Africa's Fashion


The ideas, customs, and social behaviour of any society are in constant flux. Nowadays, concerning the diversification of gender identities, cultural and societal change is not only necessary but also inevitable. In Africa, cultural change based on the deconstruction of gender norms has adopted a new manifestation; fashion.

African clothing has a long history of visually distinguishing between the male and female sex. Up until a decade ago, any swapping of clothing between genders was seen as taboo and those who dared to venture into the wardrobe of the opposite sex were consciously subjecting themselves to societal scrutiny. In short, there was no intermingling between men’s and women’s fashion and no room for self-expression. Clothing simply functioned as a means of social labelling.


Clothing is an important part of one’s identity. It serves as a medium for creative self-expression through the different colours, materials, patterns, and styles one can choose to wear. Today’s African fashion designers face the challenge of transcending traditional clothing norms to create a modern style accounting for people with diverse identities. Through remodelling African fashion, designers – such as Nigerian ‘Orange Couture’ designer Adebayo Oke Lawal, ‘Maxivive’ designer Papa Oyeyemi, and South African young top designer Lukhanyo Mdingi – break down gender stereotypes and create endless possibilities for self-expression for both men and women. Women are free to express their masculine side in a tailored suit and jacket combo, while men are encouraged to show off their femininity by wearing silks, patterns, frills, and tassels. Blending patterns and styles of traditional African clothing with a contemporary perspective, African gender-fluid fashion has gained momentum in the global fashion sphere, leading to the revolutionization of societal gender norms.

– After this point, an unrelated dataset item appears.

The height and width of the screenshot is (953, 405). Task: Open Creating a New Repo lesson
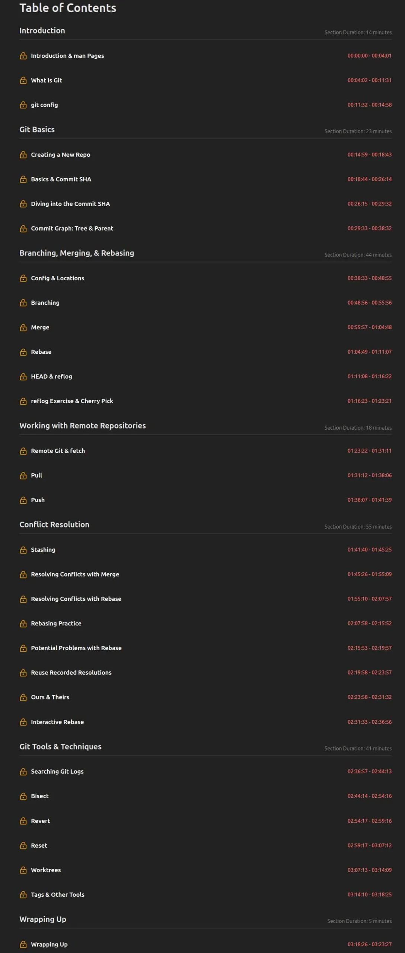coord(61,154)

African fashion is becoming increasingly open to influence from other cultures, especially western styles. In the past, African fashion was strictly contained within the confines of traditional conceptions of style, stunting any progress in creativity and self-expression through fashion. Nowadays, through a blend of multicultural elements, African fashion not only honours traditional cultural identities within Africa but also showcases traditional styles from many other countries. The fashion revolution in Africa has paved the way for cultural and societal change, inspiring a transformation of fashion norms all over the world.